Certain employees have received raises in consecutive years — which commissioners questioned in previous work sessions — but Long said those employees are on a “catch-up plan” that dates back to the beginning of the county’s longevity pay system in 1994.
“Whenever they put that system into effect, there were several employees the (county) didn’t have enough money to put people where they were supposed to be,” Long said. “So, there were several that have been on what they call the ‘catch-up plan,’ so they have received longevity each year until they get on the step where they need to be.”
And some employees are still not on the correct “step” based on their time in service and continue to receive raises in consecutive years, Long said.
Sands, who also serves as a detective with the Ashe County Sheriff’s Office, said he questioned how a merit system could govern the way the ACSO or Register of Deeds Office compensates its employees.
“I just don’t know how it would work,” Sands said. “I’d like to see people that work hard get the benefit from it. Maybe it is something the manager could look at other counties to see how it works there. I don’t think it is something we could just jump in to.”
Ashe County Commissioner Judy Poe, who said she was in favor of a merit pay system, said, “If we’re looking at this seriously we’ll have to get with it. We’ve been talking about this for a year.”
Poe reminded commissioners that Ashe County Manager Sam Yearick will begin drafting the fiscal year 2014-15 county budget in February and would need commissioners’ decision before he starts.
“I would suggest Sam look at similar counties by population, and see what kind of system they have and give us the facts of both,” Poe said.

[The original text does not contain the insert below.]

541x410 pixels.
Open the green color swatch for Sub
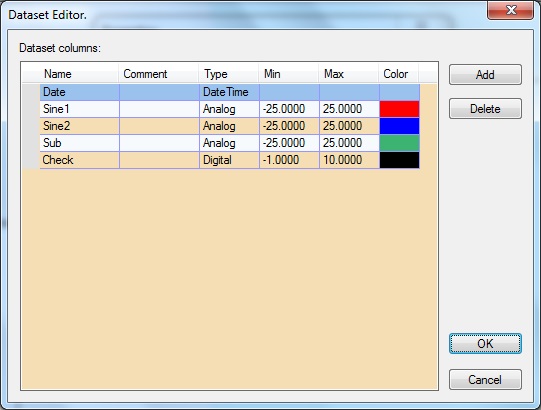click(400, 143)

Ashe County Board of Commissioners Chairman Gary Roark said a merit pay system could not be implemented “overnight.”
“You’ve got some that are really working their butt off, and others that are really laid-back,” Roark said. “With a merit system, you could give (hard workers) a raise that year without waiting three years. That was my only point.”
Ashe County Commissioner Larry Rhodes said he was open to seeing how other counties compensate their employees, but said the county would have to make sure a merit pay system remains fair to all employees.
“I’m open to anything if we see how other counties work,” Rhodes said. “In private enterprise you could have the merit system; it becomes the supervisor’s responsibility. I’m open to looking at it. There may be systems out there that are better.”
Rhodes cautioned that a merit pay system could become unfairly subjective, however.
“It doesn’t always reflect those that are doing more work,” Rhodes said. “That’s the other thing about the merit system, you have to watch out for the ‘good old boy.’”
Ashe County Attorney John Kilby told commissioners he still sees no “clear-cut answer” on action the board can take in modifying longevity pay.
“If it is treated as deferred compensation, then it is very difficult to change it for those already in the program,” Kilby said. “You can certainly change it for new hire, but for people that were hired under it, our reading lends you to think that it may be a problem.”
After researching the system, Kilby said in September that it is clear commissioners could eliminate the longevity pay system for new employees, but said eliminating longevity pay for current employees becomes “much less clear.”
No current North Carolina case law exists concerning the issue, Kilby said, although courts in Montana and California have ruled on similar issues.
“One of the main issues that get addressed by the courts — and it's not at all unusual for these things to be litigated by the courts — is determining whether it is deferred compensation as opposed to current compensation as to the intent of the plan,” he said.
In at least two cases, Kilby said the courts determined the purpose of the longevity plan was to induce longer terms of service.
“If that is the case, it bolsters the argument that it is vested ... and (the plan) becomes harder to adjust,” Kilby said.
Kilby said commissioners would continue to have “absolute control” over current compensation and would likely have the authority to reduce current compensation to offset an increase in longevity pay.
Research also indicates commissioners may not be able to reduce the percentage of the raise for current employees, but may be able to do so for new employees in the future, according to Kilby.
No immediate action was taken by the board.